Dignified Menstruation is a non-profit organisation, made up of more than 30 associations, which is focused on fighting for women’s rights. The group has been working for years to combat misinformation about menstruation and thereby eliminate the taboo that permeates Mexican society.
Tania Martínez Hernández, the coordinator of Social Innovation and Citizen Participation of the Simone de Beauvoir Institute, which leads Dignified Menstruation, explained to UN News that in Mexico it is necessary to advance towards the generation of laws and public policies, both in matters that have to do with education, as in those referring to the economy.
According to official data from the United Nations Population Fund (UNFPA), only 5% of parents talk to their adolescent daughters about this, and health personnel only affect 5% of minors, which prevent many girls and adolescents from having free access to information, generating fear and insecurity in them.

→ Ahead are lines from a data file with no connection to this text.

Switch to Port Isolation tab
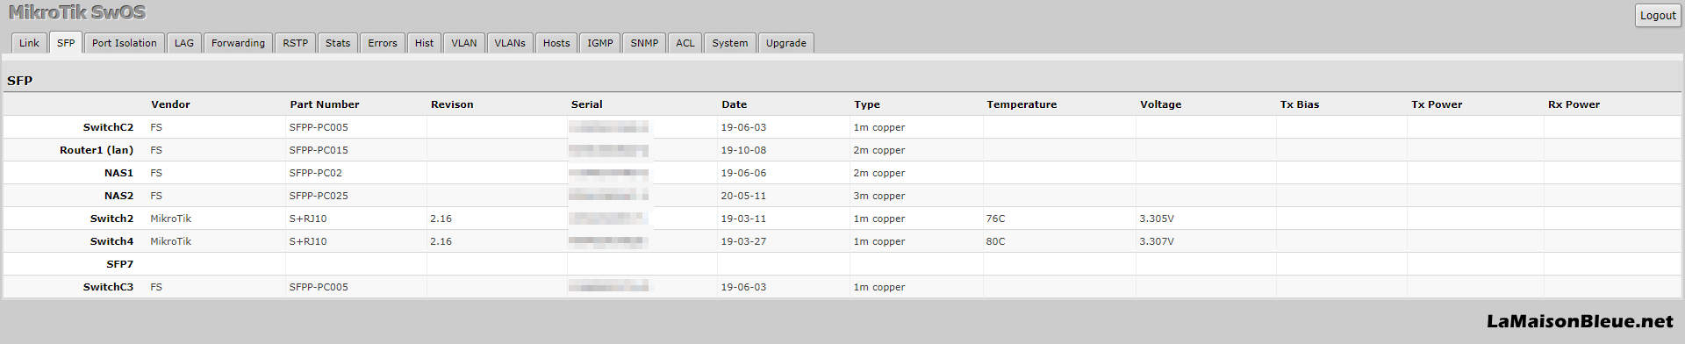This screenshot has width=1685, height=344. point(125,43)
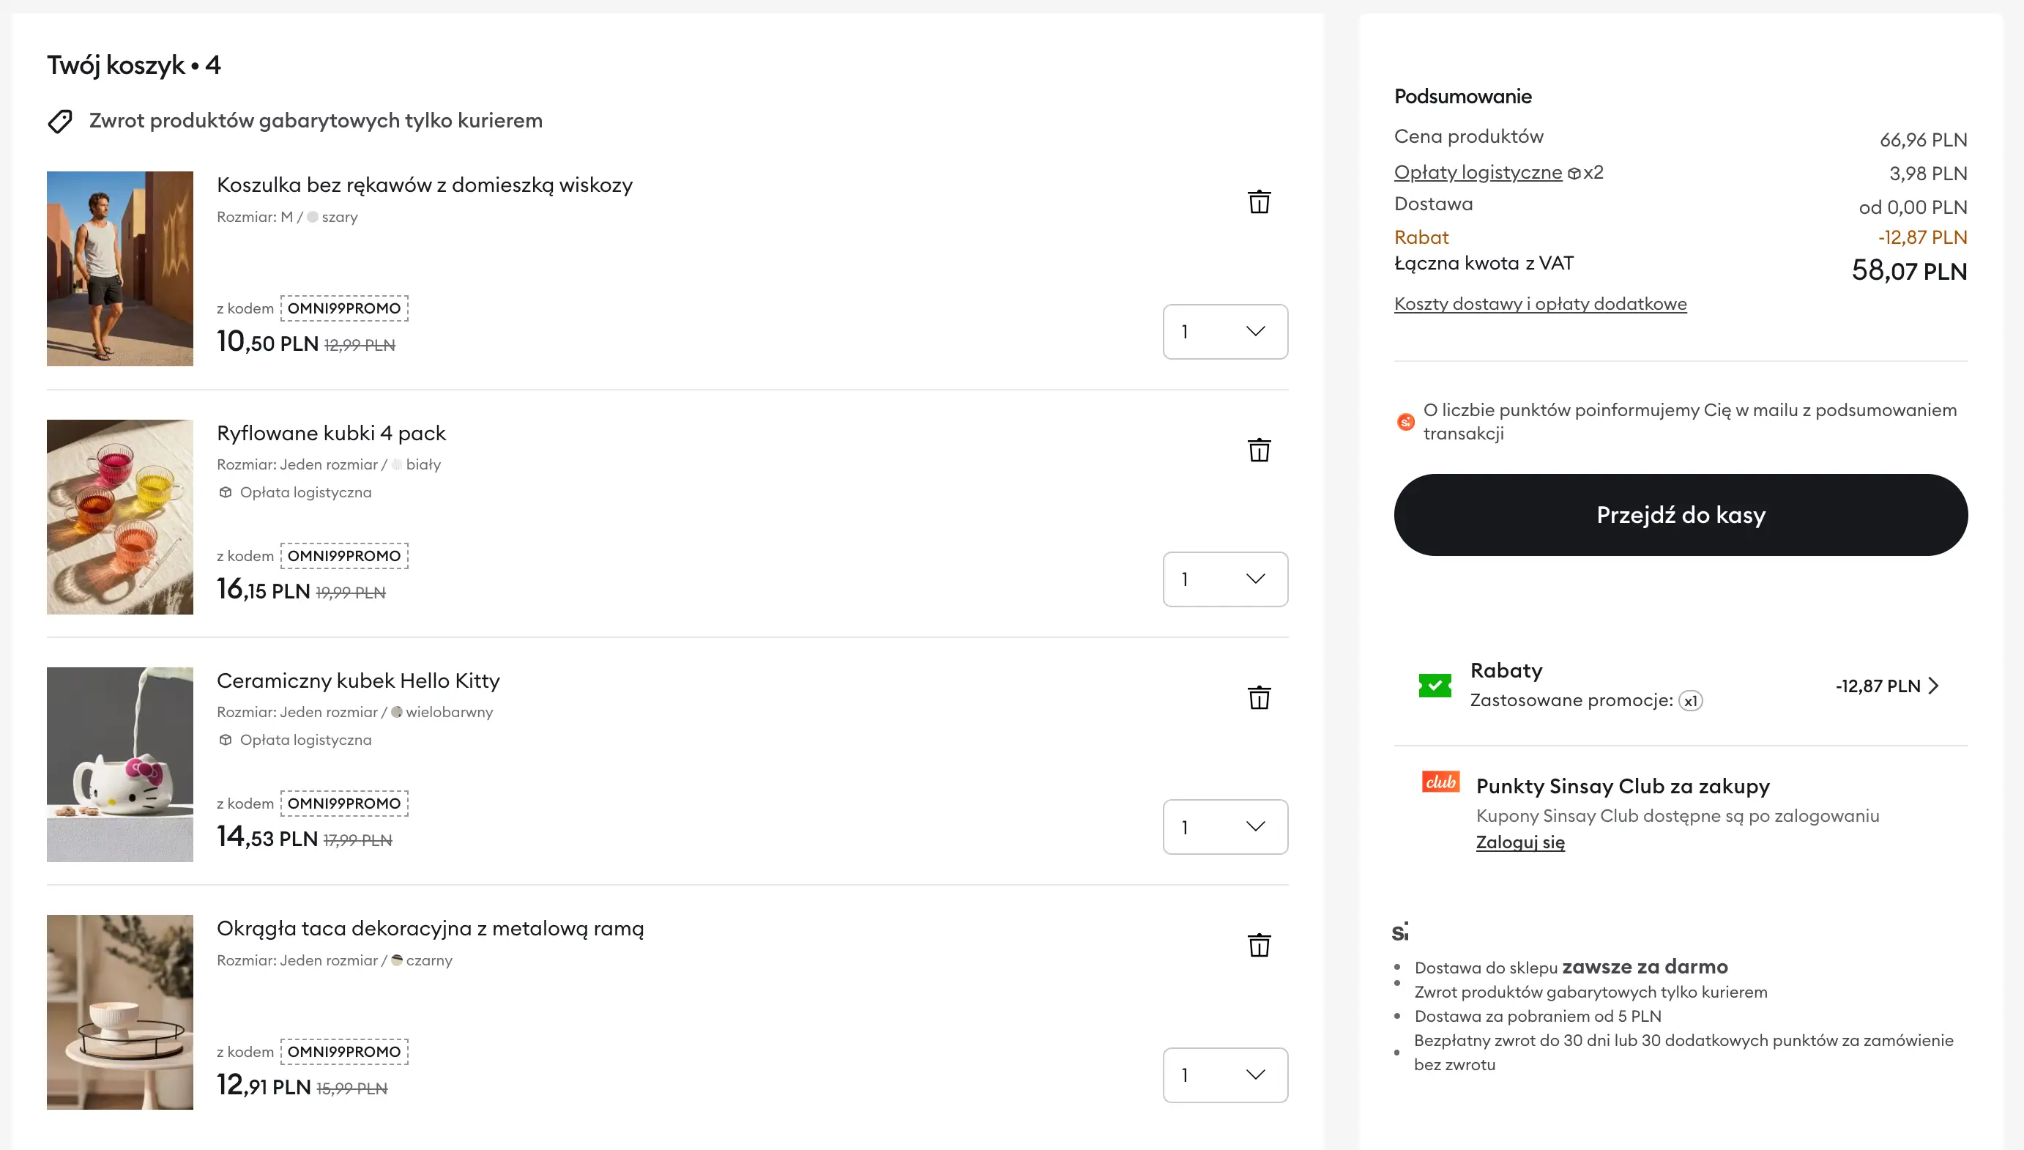This screenshot has height=1150, width=2024.
Task: Toggle the green Rabaty checkbox
Action: click(1434, 685)
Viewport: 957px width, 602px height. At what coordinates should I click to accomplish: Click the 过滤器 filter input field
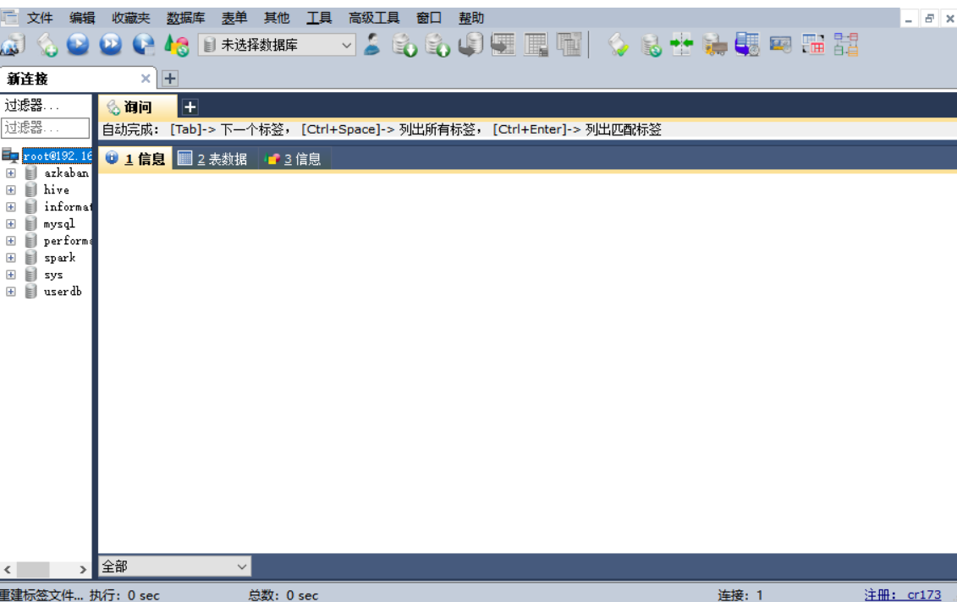pos(44,128)
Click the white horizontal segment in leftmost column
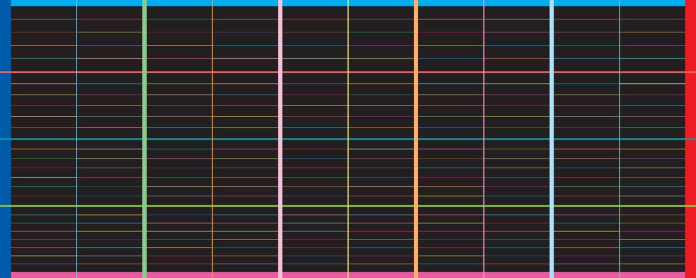Image resolution: width=696 pixels, height=278 pixels. click(44, 177)
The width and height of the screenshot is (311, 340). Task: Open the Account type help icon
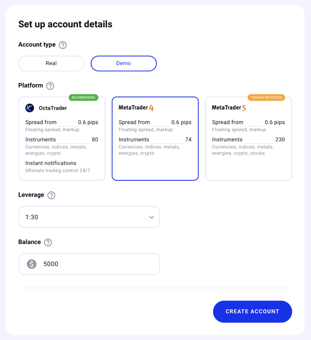pos(63,45)
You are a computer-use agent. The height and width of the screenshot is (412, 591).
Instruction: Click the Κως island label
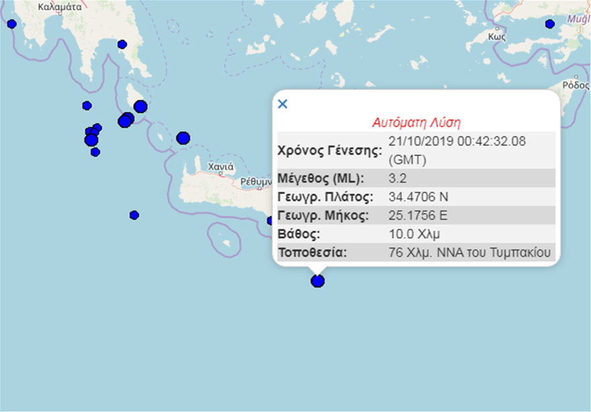tap(497, 38)
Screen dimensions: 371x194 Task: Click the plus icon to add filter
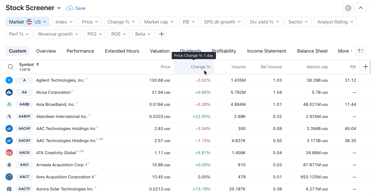[161, 34]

Gabriela Rivera, the officer of Sexual and Reproductive Health, Adolescents and Vulnerable Groups of the United Nations Fund for Population, indicated that 42% of adolescents and girls reported having missed school during their menstruation, 4 out of 10, a really worrying fact. This school absenteeism is due to the fear of bullying and the inconvenience of not having adequate toilets or water to keep clean. Only 16% of adolescent girls and women have accurate knowledge about menstruation.
“It is known with measurement data from the National Council to Prevent Discrimination that 38% of the population does not have water when this is of the utmost importance for hygiene; 10% do not have a toilet for exclusive use, this is important because it is part of the dignity and management of privacy and integrity. All of this hinders good menstrual hygiene, which leads to health risks,” said Rivera.

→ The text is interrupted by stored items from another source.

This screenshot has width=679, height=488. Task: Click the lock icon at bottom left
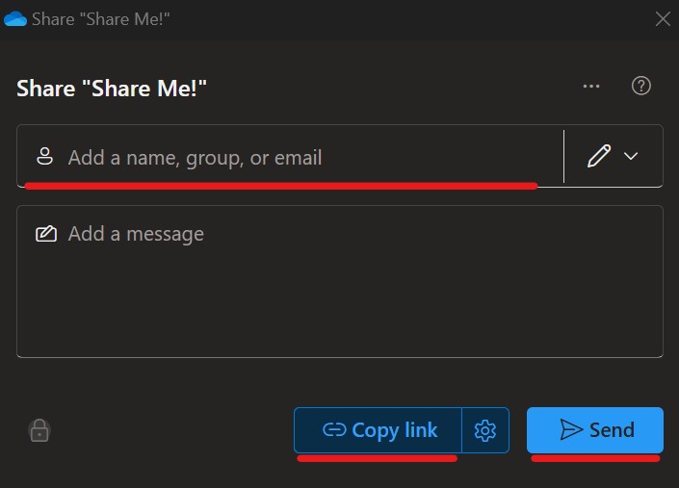(39, 431)
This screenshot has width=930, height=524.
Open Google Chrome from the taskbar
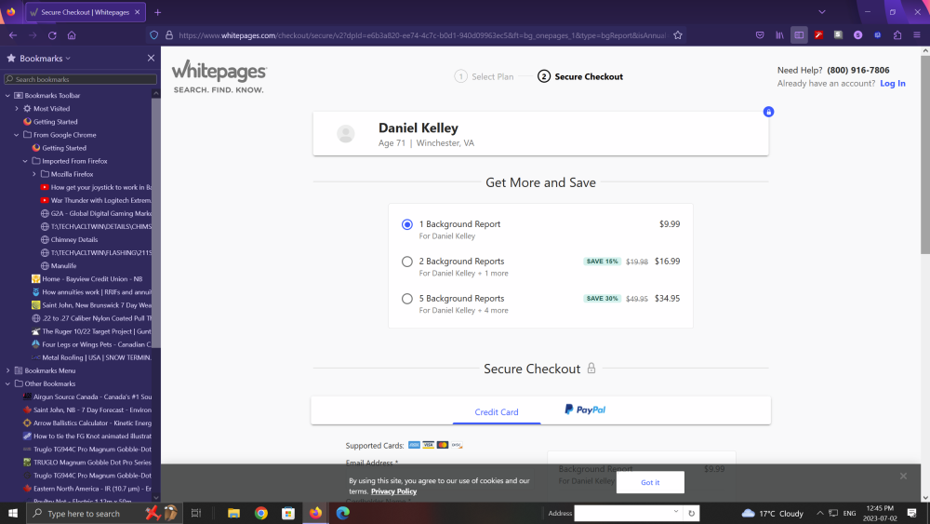coord(261,513)
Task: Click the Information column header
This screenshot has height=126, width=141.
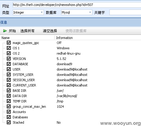Action: click(x=98, y=38)
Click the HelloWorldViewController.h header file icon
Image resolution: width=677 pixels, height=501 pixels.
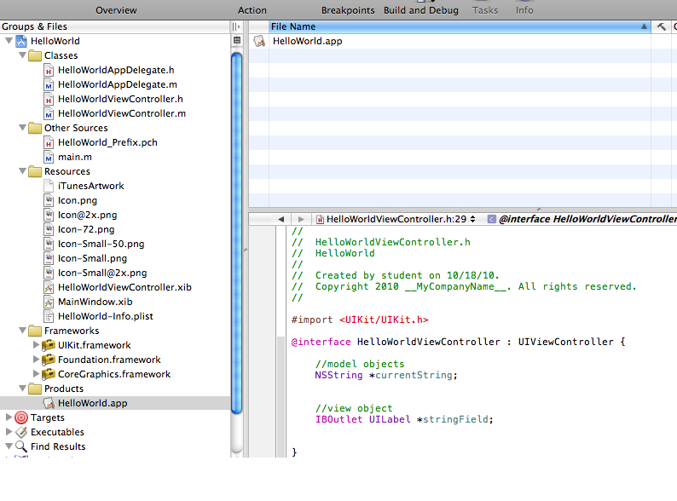pyautogui.click(x=49, y=99)
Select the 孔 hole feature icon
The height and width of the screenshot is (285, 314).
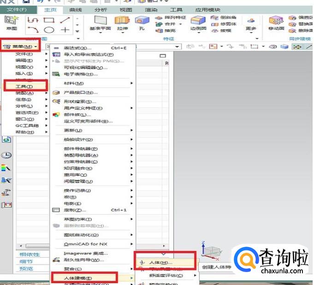click(x=142, y=22)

In Mexico, as well as throughout the world, the right to have dignified menstruation is of the utmost importance, therefore, among the many achievements that women have obtained throughout their feminist struggle, is the beginning of something that can improve the situation, the right to have feminine hygiene products at an affordable cost, and even for free
The Chamber of Deputies and the Senate of the Republic in Mexico have given the green light to the fiscal miscellany for 2022, and with it to the proposal not to tax feminine hygiene products with VAT, an initiative presented precisely by the Dignified Menstruation association.
Similarly, the federal Chamber of Deputies voted in favour of reforming article 114 of the General Law of Education in matters of health and menstrual management. The initiative establishes that it corresponds exclusively to the educational authorities of the states to promote, in coordination with the corresponding health authorities, menstrual health and management through various actions, including facilitating free access to products such as sanitary towels, tampons or menstrual cups, for people who require it.
Tania Martínez explained how the high cost of products has affected 50% of the population. And it is that not having decent menstrual hygiene has impacts on the economic and social relations of girls, women and other people.
The effects are very evident in women who live in poverty or who live in marginalised areas, “it is necessary to begin to show that in Mexico 42% of women live in poverty, and systematically men earn more than women. In addition, women are in the most impoverished sector since the poorest women spend 2.5 times more on menstrual management products. This without considering the medications,” Martínez pointed out.